Control and analysis of atomic breakup dynamics

Understanding the dynamics of coupled few-body systems is one of the most fundamental and challenging tasks in physics. The theoretical obstacle is solving the equations of motion, which is analytically not possible for more than two-bodies. Therefore, the advancement of our knowledge on few- and many- body phenomena relies on the comparison of theoretical predictions with detailed experimental observations. The experimental study of few-body dynamics requires, first, the control of the system in a well-characterized initial state and second, the analysis of the evolution of the system after an external interaction.

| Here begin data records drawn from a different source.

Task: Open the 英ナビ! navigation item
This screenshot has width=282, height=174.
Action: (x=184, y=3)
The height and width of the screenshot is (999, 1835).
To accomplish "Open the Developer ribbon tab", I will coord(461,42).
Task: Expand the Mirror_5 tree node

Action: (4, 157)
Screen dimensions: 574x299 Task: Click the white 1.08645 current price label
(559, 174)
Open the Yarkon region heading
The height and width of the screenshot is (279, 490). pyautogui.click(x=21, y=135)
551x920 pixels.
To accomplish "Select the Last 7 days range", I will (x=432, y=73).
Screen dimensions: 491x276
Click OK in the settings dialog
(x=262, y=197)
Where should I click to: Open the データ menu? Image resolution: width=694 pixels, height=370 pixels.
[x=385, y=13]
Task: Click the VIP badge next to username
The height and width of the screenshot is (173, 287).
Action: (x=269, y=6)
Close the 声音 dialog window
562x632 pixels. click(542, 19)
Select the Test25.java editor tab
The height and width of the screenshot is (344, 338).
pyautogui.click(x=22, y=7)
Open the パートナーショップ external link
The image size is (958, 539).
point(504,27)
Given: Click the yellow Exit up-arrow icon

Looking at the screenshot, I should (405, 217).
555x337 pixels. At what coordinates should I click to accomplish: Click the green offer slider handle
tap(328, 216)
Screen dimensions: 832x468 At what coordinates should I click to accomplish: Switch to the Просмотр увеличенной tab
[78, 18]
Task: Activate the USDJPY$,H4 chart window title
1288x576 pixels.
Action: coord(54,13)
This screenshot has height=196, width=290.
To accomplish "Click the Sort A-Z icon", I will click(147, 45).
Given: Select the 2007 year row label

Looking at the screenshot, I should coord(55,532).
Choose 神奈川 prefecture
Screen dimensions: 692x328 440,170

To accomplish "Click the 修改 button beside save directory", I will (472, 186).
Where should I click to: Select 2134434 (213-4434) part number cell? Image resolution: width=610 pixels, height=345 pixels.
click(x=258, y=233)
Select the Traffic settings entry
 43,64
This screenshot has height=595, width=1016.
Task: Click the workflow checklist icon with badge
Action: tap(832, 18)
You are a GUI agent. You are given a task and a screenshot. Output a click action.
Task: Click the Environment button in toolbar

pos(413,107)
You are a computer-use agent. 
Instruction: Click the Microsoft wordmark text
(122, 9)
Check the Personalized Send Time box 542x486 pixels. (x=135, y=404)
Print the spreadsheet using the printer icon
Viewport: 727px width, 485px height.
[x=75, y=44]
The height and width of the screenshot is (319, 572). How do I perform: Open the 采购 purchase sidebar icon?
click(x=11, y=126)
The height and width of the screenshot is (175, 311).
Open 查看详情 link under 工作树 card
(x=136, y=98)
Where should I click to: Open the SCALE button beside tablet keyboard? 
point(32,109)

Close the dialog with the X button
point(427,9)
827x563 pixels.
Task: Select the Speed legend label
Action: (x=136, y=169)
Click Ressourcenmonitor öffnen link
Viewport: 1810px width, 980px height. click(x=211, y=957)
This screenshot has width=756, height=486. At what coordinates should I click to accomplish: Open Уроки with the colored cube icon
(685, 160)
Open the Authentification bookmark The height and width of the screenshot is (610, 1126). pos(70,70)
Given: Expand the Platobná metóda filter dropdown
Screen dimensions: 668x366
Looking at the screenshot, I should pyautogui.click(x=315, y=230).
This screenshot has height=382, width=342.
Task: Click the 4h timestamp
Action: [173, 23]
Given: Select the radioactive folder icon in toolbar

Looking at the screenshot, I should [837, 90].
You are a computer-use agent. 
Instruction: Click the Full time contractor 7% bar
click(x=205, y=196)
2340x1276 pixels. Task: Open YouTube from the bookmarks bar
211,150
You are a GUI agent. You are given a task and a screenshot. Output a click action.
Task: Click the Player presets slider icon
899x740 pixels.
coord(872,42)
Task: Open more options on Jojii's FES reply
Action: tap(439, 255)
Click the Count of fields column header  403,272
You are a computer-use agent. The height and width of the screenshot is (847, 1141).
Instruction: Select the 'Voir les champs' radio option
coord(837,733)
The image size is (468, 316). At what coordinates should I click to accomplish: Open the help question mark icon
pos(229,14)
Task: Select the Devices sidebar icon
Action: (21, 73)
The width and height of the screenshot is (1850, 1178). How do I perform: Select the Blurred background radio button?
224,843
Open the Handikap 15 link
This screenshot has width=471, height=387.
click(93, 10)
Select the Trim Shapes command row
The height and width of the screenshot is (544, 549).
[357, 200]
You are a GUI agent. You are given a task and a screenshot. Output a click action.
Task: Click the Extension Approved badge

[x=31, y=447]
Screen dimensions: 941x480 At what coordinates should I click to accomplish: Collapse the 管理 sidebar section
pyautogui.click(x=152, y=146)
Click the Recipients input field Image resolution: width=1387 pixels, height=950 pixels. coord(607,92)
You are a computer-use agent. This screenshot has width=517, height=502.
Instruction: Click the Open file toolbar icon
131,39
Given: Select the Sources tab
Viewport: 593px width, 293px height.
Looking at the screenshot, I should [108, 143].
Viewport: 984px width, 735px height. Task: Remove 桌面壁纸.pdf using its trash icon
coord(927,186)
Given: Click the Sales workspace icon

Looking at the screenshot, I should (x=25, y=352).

In this poster, we report on an experiment, where laser cooling and manipulation techniques are employed for controlling atomic few-body system (Lithium atoms) by exciting, trapping, and cooling the atoms even to degeneracy. For the analysis, a 'reaction microscope' is used to coincidently measure the momenta of atomic fragments after ionization. This is achieved in a MOTReMI, the unique implementation of a magneto-optical trap in a reaction microscope. There are fundamental and diverse questions, to be answered in the planned experiments, among them: How ionization dynamics and timing depend on electronic correlation and relative helicity of field and atom? How does the environment of the atoms influence their ionization? How to image the correlated wave function of atomic samples in dependence on the particle number, interaction type and strength?